If a line in the records below contains "will", copy that line.

___ PROVIDED RECORDS

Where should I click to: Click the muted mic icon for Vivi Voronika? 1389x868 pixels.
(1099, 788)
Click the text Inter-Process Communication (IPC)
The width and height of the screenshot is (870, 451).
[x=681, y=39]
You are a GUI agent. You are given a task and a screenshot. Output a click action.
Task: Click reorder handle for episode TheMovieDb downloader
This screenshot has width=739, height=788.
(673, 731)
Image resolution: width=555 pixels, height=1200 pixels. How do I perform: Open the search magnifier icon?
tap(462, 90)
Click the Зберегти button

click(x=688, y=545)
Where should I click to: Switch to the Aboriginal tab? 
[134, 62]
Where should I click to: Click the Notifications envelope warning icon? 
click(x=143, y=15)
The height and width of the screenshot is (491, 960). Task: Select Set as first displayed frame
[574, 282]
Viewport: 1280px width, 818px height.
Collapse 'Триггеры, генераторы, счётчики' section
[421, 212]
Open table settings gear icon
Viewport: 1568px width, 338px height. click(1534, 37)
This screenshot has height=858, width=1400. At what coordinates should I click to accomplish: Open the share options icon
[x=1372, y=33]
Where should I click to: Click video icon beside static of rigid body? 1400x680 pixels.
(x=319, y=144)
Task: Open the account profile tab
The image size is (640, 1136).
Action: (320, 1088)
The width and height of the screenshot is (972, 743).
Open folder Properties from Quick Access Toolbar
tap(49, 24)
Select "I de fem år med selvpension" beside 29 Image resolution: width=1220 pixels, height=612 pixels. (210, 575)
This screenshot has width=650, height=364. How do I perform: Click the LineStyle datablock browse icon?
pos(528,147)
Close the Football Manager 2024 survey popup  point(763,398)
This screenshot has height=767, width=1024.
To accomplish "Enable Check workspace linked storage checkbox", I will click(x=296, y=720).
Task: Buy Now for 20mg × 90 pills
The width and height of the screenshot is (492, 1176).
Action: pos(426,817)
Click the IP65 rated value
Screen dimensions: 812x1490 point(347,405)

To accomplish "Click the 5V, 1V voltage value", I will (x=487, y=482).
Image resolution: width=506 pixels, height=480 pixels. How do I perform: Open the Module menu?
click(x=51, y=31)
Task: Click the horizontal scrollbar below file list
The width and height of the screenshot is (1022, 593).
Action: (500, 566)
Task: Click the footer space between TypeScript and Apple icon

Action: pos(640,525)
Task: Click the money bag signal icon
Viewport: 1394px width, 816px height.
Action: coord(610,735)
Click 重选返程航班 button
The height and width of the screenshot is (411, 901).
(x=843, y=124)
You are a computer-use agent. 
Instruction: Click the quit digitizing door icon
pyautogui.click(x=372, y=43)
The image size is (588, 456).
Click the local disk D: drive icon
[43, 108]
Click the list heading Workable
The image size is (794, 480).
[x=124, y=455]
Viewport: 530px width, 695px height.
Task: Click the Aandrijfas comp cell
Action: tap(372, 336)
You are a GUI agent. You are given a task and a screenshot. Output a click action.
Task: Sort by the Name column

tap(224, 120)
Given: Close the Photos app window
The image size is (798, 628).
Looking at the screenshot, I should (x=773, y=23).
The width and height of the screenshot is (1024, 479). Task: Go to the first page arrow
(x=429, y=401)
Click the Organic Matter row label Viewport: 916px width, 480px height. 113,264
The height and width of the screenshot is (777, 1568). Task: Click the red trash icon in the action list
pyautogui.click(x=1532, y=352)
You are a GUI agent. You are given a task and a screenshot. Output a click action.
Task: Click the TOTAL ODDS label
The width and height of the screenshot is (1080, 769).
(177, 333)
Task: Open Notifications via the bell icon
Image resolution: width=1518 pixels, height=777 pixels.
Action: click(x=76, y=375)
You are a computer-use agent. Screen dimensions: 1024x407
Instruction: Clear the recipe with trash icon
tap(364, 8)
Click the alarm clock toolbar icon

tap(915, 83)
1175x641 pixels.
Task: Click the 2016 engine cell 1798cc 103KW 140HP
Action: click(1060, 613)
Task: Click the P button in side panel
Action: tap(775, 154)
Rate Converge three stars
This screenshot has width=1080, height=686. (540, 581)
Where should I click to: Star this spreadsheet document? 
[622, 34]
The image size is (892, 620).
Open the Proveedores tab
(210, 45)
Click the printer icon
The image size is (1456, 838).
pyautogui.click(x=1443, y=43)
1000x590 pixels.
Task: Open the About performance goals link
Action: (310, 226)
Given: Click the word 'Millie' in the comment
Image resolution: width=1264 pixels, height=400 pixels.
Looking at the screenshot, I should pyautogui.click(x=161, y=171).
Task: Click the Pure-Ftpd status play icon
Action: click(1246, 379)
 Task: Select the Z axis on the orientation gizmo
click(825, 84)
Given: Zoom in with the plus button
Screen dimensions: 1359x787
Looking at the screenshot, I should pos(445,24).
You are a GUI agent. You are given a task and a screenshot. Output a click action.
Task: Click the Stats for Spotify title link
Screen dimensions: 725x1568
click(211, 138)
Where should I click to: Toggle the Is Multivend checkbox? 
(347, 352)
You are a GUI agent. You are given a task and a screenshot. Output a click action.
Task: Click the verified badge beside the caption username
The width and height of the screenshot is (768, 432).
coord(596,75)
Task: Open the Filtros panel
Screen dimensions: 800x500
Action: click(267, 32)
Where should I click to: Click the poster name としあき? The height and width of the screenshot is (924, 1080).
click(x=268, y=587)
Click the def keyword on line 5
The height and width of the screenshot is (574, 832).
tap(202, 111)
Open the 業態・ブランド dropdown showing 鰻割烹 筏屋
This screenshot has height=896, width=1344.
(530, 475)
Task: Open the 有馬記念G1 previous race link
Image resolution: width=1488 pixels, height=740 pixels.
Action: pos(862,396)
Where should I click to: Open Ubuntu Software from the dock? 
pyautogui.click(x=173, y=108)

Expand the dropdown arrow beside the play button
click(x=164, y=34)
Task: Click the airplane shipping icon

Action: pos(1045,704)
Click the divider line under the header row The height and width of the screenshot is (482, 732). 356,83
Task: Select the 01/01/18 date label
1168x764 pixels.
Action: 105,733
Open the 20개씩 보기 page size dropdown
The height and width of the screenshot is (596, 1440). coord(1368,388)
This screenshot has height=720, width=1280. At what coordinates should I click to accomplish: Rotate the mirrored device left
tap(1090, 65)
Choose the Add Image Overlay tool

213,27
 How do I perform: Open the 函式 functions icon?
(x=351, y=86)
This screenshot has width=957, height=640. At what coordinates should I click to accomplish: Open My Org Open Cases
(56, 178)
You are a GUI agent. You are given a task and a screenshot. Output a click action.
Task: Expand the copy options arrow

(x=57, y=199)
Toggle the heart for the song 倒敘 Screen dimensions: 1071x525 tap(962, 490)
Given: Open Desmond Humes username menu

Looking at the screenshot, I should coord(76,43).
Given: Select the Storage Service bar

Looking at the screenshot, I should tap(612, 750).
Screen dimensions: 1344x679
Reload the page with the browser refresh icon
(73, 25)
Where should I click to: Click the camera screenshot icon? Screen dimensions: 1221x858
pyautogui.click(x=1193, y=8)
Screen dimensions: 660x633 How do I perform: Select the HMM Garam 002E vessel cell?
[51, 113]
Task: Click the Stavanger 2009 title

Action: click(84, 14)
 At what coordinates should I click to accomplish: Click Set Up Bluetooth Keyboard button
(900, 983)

______

SOLVED PROBLEM ▸
To accomplish "Enable Check workspace linked storage checkbox", I will click(x=296, y=720).
To accomplish "Click the 5V, 1V voltage value", I will (x=487, y=482).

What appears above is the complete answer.